EXTRACTED TEXT:
1937 book by Charles Maurras

Devant l'Allemagne éternelle (In front of eternal Germany) is a book by the French journalist and politician Charles Maurras, director of L'Action française published in 1937. The work was composed during the author's period of detention in La Santé prison from October 20, 1936, to July 6, 1937, for death threats against Léon Blum. He compiles "texts written for forty years on Germany, pan-Germanism and German influence in France".

== Presentation ==

=== Anti-germanism ===
Devant l'Allemagne éternelle is a deeply germanophobic text. Charles Maurras's Germanophobia is essentialist on the grounds that "the cultural characteristics of Germans are innate, they have been perpetuated for centuries". He attacks the "evil of eternal Germany, that which was peculiar to all the German peoples, at all periods of their history, this "shady and heavy race, of personal and jealous spirit, fills the Middle Age of struggles against the most august expression of Christian unity", this "brute force", this "innate savagery" which comes from "the instincts of German flesh and blood". He adheres to the idea of a "national and native character [...] inscribed in all of us".

Nevertheless, he qualifies his Germanophobia with a critique of "too biologizing" approaches as exhibited by Arthur de Gobineau. Faced with these theories, Maurras intends to want to "destroy the prejudice which consists in explaining" all the historico-political facts by the soul and the genius of the races "". For the historian Stéphane Giocanti, it is imperative to relate Devant l'Allemagne éternelle with the articles of the newspaper which combine both state anti-Semitism and a criticism of "racial antisemites" with scientific and populist claims.
Yes, there are many races! Certainly each has its own soul, its genius, but race is not everything, there are many other factors, and the constitution of human nature, its essential traits and its outlines, are perhaps not the most insignificant of these neglected factors. It is a marvel, indeed, to see man, of whatever type, once placed in a certain situation, react uniformly, whatever be the time, the place, the color of the skin and achieve with perfect constancy much the same type of social constitution! In the past, European feudalism was believed to be a unique fact, as it is moreover an original fact, in history. But not at all. The principal airs of feudal life have been found in ancient Greece, in modern India, in Japan.

DATASET CONTENT:

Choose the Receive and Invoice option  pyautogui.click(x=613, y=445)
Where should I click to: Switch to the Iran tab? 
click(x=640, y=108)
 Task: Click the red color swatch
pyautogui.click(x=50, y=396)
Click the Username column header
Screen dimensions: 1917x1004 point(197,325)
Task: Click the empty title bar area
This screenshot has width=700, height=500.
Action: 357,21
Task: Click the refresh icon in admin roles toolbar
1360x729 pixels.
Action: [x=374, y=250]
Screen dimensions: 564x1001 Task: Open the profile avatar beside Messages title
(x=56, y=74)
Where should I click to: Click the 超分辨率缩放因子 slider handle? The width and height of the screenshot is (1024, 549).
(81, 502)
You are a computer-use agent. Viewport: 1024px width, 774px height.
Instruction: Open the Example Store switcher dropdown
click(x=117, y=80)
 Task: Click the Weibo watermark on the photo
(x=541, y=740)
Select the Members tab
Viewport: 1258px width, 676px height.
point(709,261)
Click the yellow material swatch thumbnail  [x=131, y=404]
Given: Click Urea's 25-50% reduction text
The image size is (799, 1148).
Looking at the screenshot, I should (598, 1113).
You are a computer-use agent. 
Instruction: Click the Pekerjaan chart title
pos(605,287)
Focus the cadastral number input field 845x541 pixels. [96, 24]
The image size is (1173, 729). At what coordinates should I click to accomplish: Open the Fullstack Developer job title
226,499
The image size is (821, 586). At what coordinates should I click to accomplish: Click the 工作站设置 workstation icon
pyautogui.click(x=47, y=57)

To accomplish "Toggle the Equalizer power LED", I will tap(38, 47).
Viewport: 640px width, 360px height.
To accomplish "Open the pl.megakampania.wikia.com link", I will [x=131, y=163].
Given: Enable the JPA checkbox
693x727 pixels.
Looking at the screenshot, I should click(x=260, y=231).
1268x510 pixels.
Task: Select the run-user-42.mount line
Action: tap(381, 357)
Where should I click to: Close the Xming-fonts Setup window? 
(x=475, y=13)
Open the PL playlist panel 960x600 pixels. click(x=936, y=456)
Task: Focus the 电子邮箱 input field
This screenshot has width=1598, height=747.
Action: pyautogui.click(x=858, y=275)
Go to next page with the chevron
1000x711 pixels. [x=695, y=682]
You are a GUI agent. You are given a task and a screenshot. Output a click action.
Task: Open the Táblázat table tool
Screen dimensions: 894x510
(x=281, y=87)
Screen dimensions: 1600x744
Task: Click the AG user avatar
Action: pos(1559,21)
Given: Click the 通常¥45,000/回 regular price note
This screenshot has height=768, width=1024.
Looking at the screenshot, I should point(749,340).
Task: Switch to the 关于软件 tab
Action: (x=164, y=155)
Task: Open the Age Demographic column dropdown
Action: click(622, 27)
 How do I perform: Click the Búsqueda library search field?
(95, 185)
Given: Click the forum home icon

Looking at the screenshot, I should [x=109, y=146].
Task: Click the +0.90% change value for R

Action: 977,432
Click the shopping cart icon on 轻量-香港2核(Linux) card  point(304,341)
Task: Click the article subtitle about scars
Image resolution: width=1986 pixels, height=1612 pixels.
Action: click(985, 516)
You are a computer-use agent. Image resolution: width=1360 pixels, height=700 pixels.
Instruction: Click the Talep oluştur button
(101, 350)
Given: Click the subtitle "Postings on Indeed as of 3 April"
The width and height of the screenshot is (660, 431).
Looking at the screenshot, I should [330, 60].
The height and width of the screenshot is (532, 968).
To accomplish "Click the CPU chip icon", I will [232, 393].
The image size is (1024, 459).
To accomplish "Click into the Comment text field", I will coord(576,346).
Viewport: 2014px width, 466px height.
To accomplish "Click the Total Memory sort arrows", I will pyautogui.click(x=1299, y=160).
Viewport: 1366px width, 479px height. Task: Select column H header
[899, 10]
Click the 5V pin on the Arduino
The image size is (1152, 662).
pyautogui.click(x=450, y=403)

TASKS TO COMPLETE:
**A.** What reason does the text on Devant l'Allemagne éternelle give for calling Maurras's Germanophobia essentialist?
**B.** According to the text on Devant l'Allemagne éternelle, why was Maurras detained in La Santé prison?
**C.** Using the text on Devant l'Allemagne éternelle, decide whether each statement agrees with it:
(i) The book was published in 1937.
(ii) The passage quoted from Maurras treats race as the sole factor shaping human societies.
(iii) The passage says the principal features of feudal life have been found in Japan.
Use only the text on Devant l'Allemagne éternelle, not the rows.

SOLVED TASKS:
**A.** It is called essentialist because Maurras holds that "the cultural characteristics of Germans are innate, they have been perpetuated for centuries." In his view, German traits are fixed and inborn rather than acquired.

**B.** He was detained for death threats against Léon Blum.

**C.**
(i) Yes: "published in 1937."
(ii) No: "race is not everything, there are many other factors."
(iii) Yes: "The principal airs of feudal life have been found in ancient Greece, in modern India, in Japan."